I wish many of my white brothers and sisters could actually witness a day in the life of a black conservative. My hope is that they understand the backlash received by Republican Senator Tim Scott after his address to the nation is a day in the life of many of us who want to rescue black families from the Democrat Plantation. Scott’s message was crystal clear: We don’t live in a racist nation. In fact, the black community today is better off than our grandparents, who had it harder but somehow were more successful at keeping the black family intact. For suggesting such optimism about the potential of black America, Scott was thrown under the bus and made out to be a “sellout.”

“Uncle Tim” is what the Twitterverse called him, to be exact. That’s a play on words from the usual derogatory term “Uncle Tom,” which is supposed to be a label for blacks who don’t subscribe to the typical progressive ideology. What’s ironic about this temporarily trending Twitter hashtag is that it was a picture-perfect example of what many black independent thinkers face — censorship from within.

The common scenario is this: A black person makes a statement that is counter to the typical urban culture endorsed by black Americans. Then another more prolific, more popular “leader” in the black community attempts to call out the “rogue” person for stepping out of line with “black groupthink.” The “rogue” black is then labeled as “not black” or “trying to be white.”

For people outside of the black community, this approach isn’t well understood.

Many white conservatives find themselves challenged by this, not understanding why some black Americans (who are against racism) don’t subscribe to the words of a leader like Dr. Martin Luther King Jr., who called for people to judge by the content of one’s character over the color of skin. My white friends and colleagues frequently ask why black progressives would say racist things to black conservatives at all.

To those of us who come from the black community, we understand this approach to be a method of silencing us. Terms like “coon” and “Oreo” are not just racial slurs but dog whistles to other black people who are proud of their race, calling for these people to stay far away from black conservatives who “hate their race.” This is how we are censored.

This worship of this racial cult keeps the conservative movement from reaching more ears.
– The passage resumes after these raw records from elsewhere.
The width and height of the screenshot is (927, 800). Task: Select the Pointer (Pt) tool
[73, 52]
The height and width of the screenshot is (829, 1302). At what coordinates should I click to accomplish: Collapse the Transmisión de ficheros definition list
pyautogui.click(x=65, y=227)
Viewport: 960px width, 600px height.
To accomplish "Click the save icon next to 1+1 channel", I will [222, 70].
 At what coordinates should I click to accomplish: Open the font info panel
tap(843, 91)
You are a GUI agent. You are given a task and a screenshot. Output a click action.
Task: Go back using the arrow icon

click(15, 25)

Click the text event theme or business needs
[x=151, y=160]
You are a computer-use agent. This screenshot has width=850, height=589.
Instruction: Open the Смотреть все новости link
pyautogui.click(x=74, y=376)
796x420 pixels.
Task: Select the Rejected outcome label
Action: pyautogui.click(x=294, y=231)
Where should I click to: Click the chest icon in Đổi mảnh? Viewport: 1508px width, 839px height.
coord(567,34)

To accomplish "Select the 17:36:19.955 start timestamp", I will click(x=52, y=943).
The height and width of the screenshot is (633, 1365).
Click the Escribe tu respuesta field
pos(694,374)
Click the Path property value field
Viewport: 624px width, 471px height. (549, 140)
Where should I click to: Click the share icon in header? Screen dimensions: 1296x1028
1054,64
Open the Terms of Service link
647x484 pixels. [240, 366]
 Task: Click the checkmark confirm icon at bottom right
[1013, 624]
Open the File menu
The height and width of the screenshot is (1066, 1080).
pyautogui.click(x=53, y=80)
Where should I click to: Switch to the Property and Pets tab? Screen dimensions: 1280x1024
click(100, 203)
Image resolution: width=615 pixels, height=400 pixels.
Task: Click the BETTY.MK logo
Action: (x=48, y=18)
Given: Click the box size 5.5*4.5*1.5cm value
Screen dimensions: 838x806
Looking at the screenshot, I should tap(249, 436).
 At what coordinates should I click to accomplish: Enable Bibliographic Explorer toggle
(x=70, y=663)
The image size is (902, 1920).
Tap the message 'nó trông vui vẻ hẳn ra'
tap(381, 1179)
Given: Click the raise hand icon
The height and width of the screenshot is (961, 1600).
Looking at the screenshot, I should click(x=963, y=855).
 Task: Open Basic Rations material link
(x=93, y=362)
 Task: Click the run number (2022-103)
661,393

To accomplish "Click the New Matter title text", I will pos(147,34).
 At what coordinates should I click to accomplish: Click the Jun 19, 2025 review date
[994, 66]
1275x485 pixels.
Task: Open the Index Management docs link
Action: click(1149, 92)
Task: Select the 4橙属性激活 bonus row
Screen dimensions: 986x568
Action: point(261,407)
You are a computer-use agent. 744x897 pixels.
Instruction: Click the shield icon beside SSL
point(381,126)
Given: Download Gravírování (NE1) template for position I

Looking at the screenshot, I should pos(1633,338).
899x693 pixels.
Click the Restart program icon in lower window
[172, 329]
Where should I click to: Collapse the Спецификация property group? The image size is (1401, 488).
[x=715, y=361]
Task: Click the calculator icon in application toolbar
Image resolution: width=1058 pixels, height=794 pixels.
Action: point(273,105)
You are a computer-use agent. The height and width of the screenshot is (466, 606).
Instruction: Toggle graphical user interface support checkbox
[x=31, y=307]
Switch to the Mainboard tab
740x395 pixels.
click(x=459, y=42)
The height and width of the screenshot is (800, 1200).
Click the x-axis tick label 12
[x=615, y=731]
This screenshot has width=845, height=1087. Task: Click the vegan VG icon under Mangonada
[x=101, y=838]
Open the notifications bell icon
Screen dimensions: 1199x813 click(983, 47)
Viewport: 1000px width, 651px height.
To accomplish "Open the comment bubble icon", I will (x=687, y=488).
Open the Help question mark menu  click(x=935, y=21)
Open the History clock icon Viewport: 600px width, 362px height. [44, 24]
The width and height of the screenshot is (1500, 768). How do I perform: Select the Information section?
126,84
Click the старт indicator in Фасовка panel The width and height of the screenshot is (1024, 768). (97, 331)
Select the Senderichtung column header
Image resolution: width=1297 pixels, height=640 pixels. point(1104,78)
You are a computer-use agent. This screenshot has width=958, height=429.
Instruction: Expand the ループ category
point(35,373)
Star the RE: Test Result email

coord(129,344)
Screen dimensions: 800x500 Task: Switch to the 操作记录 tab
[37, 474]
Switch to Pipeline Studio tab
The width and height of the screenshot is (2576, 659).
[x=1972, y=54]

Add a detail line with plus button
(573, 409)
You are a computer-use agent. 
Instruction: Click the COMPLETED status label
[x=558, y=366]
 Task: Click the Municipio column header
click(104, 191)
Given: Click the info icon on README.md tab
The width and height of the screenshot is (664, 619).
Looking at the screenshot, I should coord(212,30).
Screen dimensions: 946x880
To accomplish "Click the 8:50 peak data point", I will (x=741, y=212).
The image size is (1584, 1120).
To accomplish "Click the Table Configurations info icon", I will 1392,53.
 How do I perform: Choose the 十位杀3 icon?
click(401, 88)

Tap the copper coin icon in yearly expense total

The mainstream media certainly doesn’t help, as newspapers and magazines enlist their most progressive black voices to “take down” Republican black Americans on sight — no different than slave catchers being assigned to hunt down plantation escapees. People like Tim Scott, the late Herman Cain, former Georgia Representative Vernon Jones, Candace Owens Farmer, and many others like them are branded and marked, forever to be ignored and disregarded. Blacklisted would be the better term.

But we are fortunate that, despite the generations of censorship from within our community, many people have successfully escaped thanks to organizations like the BLEXIT Foundation, which has formed a formidable network designed to educate and empower black Americans who feel isolated by the tactics I’ve mentioned above. This and the uncontrollable giant of the Internet has made it easier for much-needed information to infiltrate progressive strongholds on black minds, unlocking potential and possibilities like none other.

While these attacks on conservative ideas are as fierce as ever, the leftist grip on black America is finally loosening as we draw closer to the day when the black community breaks free from ideological censorship.